Ad esempio beneficiando, nel caso del suo ultimo lavoro, “delle dritte del comandante della West Mercia Police, Anthony Bangham, che mi ha ad esempio spiegato gli affetti della riduzione dei fondi sul lavoro delle forze di polizia in questa parte del Paese, con ripercussioni allargate alla vita delle piccole città e di quella di Ludlow, dove è ambientato il canovaccio”. Insomma, ricerche che l’hanno impegnata a lungo, tanto è vero che fra un libro e l’altro si è presa una pausa quasi triennale. Ma ne valeva la pena. 
Così eccola di nuovo sui nostri scaffali con Punizione (Longanesi, euro 22,00, traduzione di Annamaria Biavasco e Valentina Guani), un malloppone di 680 pagine che non deve spaventare, in quanto si legge che è un piacere. A fronte di un indiscusso aotout: quello di non limitarsi a descrivere un crimine in abbinata alla indagini per scoprire il colpevole, ma di allargare il tiro a quello che è in realtà una specie di specchio della società. Di fatto un lavoro ad alto tasso di suspense, che vede Barbara Havers e Thomas Lynley impegnati nel caso più difficile della loro carriera. Una storia che lega il lettore dalla prima all’ultima pagina per la capacità di indagare negli insidiosi meccanismi della menzogna. 

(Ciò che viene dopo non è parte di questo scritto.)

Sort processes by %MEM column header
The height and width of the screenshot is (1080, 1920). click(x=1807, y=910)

Detto questo, spazio alla trama attingendo dalla seconda di copertina. “Suicidio. Questo sostiene la polizia. Ma la vittima, Ian Druitt, diacono dell’incantevole cittadina medioevale di Ludlow, è deceduta mentre era sotto custodia cautelare con l’accusa di un crimine vergognoso. Quando anche l’inchiesta degli Affari Interni conferma che non c’è nulla di sospetto in quanto accaduto, il caso sembra chiuso. Ma la famiglia della vittima non accetta questa versione dei fatti. E ha conoscenze tali da riuscire a far riaprire il caso. Quando il sergente Barbara Havers arriva a Ludlow e inizia a indagare sulla catena di eventi che hanno portato alla morte di Ian Druitt, tutto sembra confermare che si sia tolto la vita. Ma una sensazione che non rie­sce a scrollarsi di dosso le dice che le cose non sono quelle che sembrano”. 

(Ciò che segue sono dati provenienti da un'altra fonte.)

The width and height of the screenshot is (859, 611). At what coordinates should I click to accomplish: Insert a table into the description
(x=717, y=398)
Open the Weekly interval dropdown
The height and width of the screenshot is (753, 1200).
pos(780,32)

Decide così di “osservare più da vicino gli abitanti apparentemente insospettabili, in gran parte pensionati e studenti, e scopre che quasi tutti hanno qualcosa da nascondere… La verità verrà a galla solo con l’arrivo in paese dell’unico investigatore della Metropolitan Police sufficientemente lucido e indipendente da poter mettere in dubbio l’operato dei colleghi, nonché svelare le corruttele e connivenze che hanno portato alcuni poliziotti a celare la verità”. Questo investigatore, lo avrete già capito, è Thomas Lynley.